Но у меня уже столько этих снадобий, что хватило бы забальзамировать всех моих одноклассниц – наверняка они теперь в этом нуждаются не меньше моего. Я останавливаюсь лишь на миг, чтобы девушка, раздающая пробники духов, прыснула на меня каким-то новым ядовитым ароматом. Похоже, мода на роковых женщин вернулась. Вероника Лейк торжествующе прокралась обратно. Снадобье пахнет сладкой виноградной газировкой. Не представляю, кого такой запах может соблазнить – разве что плодовую мушку.
– Вам самой-то нравится? – спрашиваю я у девушки. Должно быть, им одиноко стоять тут весь день на высоких каблуках, опрыскивая прохожих.
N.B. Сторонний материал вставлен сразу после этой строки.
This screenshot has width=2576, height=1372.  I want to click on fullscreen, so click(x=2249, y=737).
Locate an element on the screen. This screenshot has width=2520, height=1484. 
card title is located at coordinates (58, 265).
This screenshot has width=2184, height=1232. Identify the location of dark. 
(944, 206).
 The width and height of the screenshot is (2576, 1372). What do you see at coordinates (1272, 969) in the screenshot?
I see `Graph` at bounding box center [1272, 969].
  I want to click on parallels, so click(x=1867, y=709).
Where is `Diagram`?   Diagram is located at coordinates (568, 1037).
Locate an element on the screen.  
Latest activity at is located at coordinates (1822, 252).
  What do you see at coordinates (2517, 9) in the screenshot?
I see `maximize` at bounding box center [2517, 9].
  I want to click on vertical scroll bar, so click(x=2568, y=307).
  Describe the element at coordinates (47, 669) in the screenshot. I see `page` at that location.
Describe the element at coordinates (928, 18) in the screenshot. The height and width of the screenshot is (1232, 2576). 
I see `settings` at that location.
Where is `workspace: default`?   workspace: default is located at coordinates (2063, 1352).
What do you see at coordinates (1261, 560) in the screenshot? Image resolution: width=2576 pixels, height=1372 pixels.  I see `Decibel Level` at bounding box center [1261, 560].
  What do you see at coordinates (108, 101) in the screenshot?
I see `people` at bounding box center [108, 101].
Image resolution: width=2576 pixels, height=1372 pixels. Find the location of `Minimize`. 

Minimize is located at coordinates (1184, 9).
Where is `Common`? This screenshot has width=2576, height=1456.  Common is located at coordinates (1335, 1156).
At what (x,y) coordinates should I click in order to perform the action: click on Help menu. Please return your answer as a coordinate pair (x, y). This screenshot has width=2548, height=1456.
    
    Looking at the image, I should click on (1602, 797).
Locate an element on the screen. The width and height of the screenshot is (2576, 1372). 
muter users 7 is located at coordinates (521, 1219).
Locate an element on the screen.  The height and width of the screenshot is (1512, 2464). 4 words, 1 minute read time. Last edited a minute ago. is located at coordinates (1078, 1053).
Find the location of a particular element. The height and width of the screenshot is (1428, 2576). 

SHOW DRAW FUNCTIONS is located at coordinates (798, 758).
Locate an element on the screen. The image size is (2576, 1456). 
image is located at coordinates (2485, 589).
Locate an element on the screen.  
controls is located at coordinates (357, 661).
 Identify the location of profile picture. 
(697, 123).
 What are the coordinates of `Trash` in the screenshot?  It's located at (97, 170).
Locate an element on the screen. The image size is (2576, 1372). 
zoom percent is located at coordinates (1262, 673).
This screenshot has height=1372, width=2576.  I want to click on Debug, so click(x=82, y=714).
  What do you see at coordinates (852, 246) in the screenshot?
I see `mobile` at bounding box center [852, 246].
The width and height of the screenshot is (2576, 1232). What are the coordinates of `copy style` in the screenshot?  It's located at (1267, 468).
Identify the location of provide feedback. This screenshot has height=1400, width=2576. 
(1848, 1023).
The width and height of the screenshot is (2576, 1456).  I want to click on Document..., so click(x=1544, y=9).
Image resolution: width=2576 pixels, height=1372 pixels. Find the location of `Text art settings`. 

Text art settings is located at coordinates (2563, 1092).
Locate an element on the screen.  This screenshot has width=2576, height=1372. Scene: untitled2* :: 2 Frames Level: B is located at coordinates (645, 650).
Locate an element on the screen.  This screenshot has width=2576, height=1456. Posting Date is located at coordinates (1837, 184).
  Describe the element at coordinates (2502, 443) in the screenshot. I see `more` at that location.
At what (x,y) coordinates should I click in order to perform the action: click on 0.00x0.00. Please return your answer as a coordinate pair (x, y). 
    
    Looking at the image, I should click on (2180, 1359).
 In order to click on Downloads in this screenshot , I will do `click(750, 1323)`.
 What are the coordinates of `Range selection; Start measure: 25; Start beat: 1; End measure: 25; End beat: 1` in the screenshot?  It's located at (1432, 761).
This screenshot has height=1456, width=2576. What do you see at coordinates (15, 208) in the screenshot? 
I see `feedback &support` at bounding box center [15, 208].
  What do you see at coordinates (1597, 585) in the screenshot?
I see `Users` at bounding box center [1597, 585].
– Эти духи очень популярны, – уклончиво отвечает она. Я на миг вижу себя ее глазами: увядшая женщина, почти бабушка, но еще на что-то надеется. Я – ее целевая аудитория. Я спрашиваю, где продуктовый отдел, и она отвечает. В подвале. Я встаю на эскалатор, но еду внезапно вверх. Плохо дело, раз я начала так путать направления. Или у меня провал в памяти, и я уже побывала внизу? Я схожу с эскалатора и блуждаю меж рядами детских нарядных платьев. Кружевные воротники, рукава-фонарики, пояса-кушаки. Я помню такие платья. Многие – в клеточку: подлинные цвета шотландского тартана, словно обагренные кровью, темно-зеленые с красной полоской, темно-синие, черные. «Черная стража». Неужели те, кто придумал эти платья, забыли историю? Неужели ничего не знают о шотландцах? Ничего лучше не придумали, как одевать девочек в цвета отчаяния, резни, предательства и убийства? «Уже усеян – с новой строки – земной мой путь листвой сухой и желтой»[6]. Когда-то школьников заставляли многое учить наизусть. Впрочем, шотландская клетка была модной и в мое время. Белые носки, туфельки с ремешками, вечно не тот подарок на день рождения, завернутый в хрустящую бумагу, и девочки с оценивающими глазами, скользкими обманчивыми улыбками, одетые в шотландку, как леди Макбет.
В те бесконечно тянувшиеся времена, когда Корделия так полно властвовала надо мной, у меня была привычка отколупывать кожу со ступней. Я занималась этим по ночам, когда мне полагалось спать. Ступни были прохладные и слегка влажные, как кожица гриба. Я начинала с больших пальцев. Подтягивала ступню к лицу и прокусывала начальную дырочку там, где кожа толще всего – у основания большого пальца, с внешней стороны. Потом ногтями рук – ногти я никогда не обгрызала, какой смысл обгрызать то, чему не больно, – я начинала сдирать кожу узкими полосками. То же повторяла с большим пальцем другой ноги, потом с каждой пяткой по очереди. Я сдирала кожу ровно на такую глубину, чтобы пошла кровь. Никто кроме меня никогда не видел моих ступней, поэтому никто не знал, чем я занимаюсь. По утрам я натягивала носки на ободранные ноги. Ходить было больно, но можно. Когда была боль, было что-то определенное, насущное, о чем я могла думать. За что я могла держаться. Еще я жевала пряди своих волос, так что в любой момент хотя бы одна прядь была мокрой и заостренной. Я обрывала зубами заусенцы на ногтях, оставляя пятна обнаженной, мокнущей плоти – они твердели, превращались в струпья и отшелушивались. В ванне или в тазу для мытья посуды мои руки выглядели как обгрызенные, словно над ними поработали мыши. Все это я проделывала постоянно, даже не замечая. А вот ступни – это было сознательно.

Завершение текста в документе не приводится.